The next food you need to think about in a meal is protein: you have the obviously ones such as meat, fish, eggs and cheese but you do not need to eat meat or fish everyday. Cheap options are lentils & other pulses such as beans. You only need to eat up to 2 portions of fish per week (up to 4 if heart problems) one of which should be oily fish (mackerel, salmon, sardines/pilchards, trout). You can buy these quite cheap or as vacuum packed and you still get the fish oils.
Then you must consider colour in your meals – your vegetables (or fruit but always try and get a decent about of veggies in meals) and try and use a variety - the more varieties the bigger the range of vitamins & mineral your body will get.

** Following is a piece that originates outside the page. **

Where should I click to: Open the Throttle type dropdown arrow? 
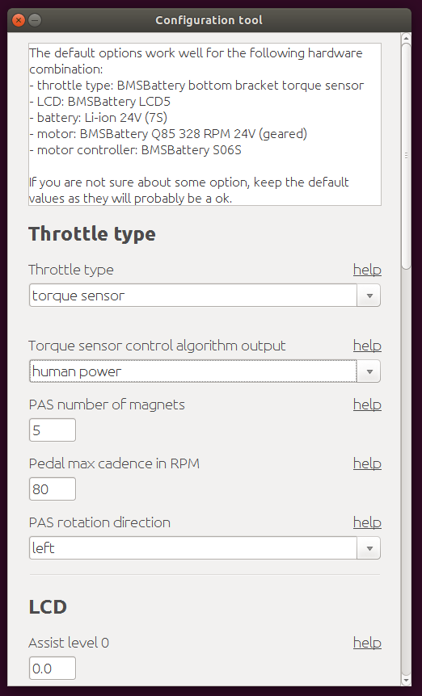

Frozen is cheaper and could actually be fresher than any supermarket varieties & buy what is in season.
The price of food has gone up but if you plan your meals and avoid buying too many extras such as chocolates, 2 for 1 offers you don’t need etc, you can eat well. People can feel it is too much hassle to meal plan (and you may not be one of these people) BUT you can save a lot of money by planning meals and probably eat better and use the principle cook once eat twice (freeze the extra). A tin or carton of chopped tomatoes (you can get for as little as 35p) with some herbs and garlic can make a sauce that can feed a family without the salt content etc. Fat is important in your diet but a little oil (olive sunflower, linseed, rapeseed etc) is a great source, as is your oily fish (oily fish also has vitamins D in it).
Recovery foods post-run can be a bowl of cereal and milk - it's perfect as a recovery food. It has the protein & carbs. Drink water for fluid replacement as salt from food will help with the fluid replacement. These foods advertised as 'super foods' such as berries are very high in antioxidants (and they are to be fair) but if you eat at least 5 but ideally more of other brightly coloured fruit and veg and have a good mix/variety of these then you will get a good source of antioxidants. You can buy berries frozen too and add to natural yogurt etc. I think if you plan you can eat on a budget and not waste foods then you have to spend time on planning.
Gels: the convenience of gels for some is the ease digestion. They are compact, stay fresh in foil and only need one gel for say 5 jelly babies and this is probably what makes them popular and of course the marketing, but they are no different to eating jelly sweets if you work out the carbs to be the same. You have to eat a lot of smaller jelly sweets such as jelly beans to match a gel. In hot marathons sweets can get very sticky or in cold conditions harder to chew. Some people find out what gels suit them then rarely use these until marathon day but jelly sweets are also fine! Work out the pros and cons for you.
So look past the marketing and really see what needs to go in your trolley to make simple inexpensive meals.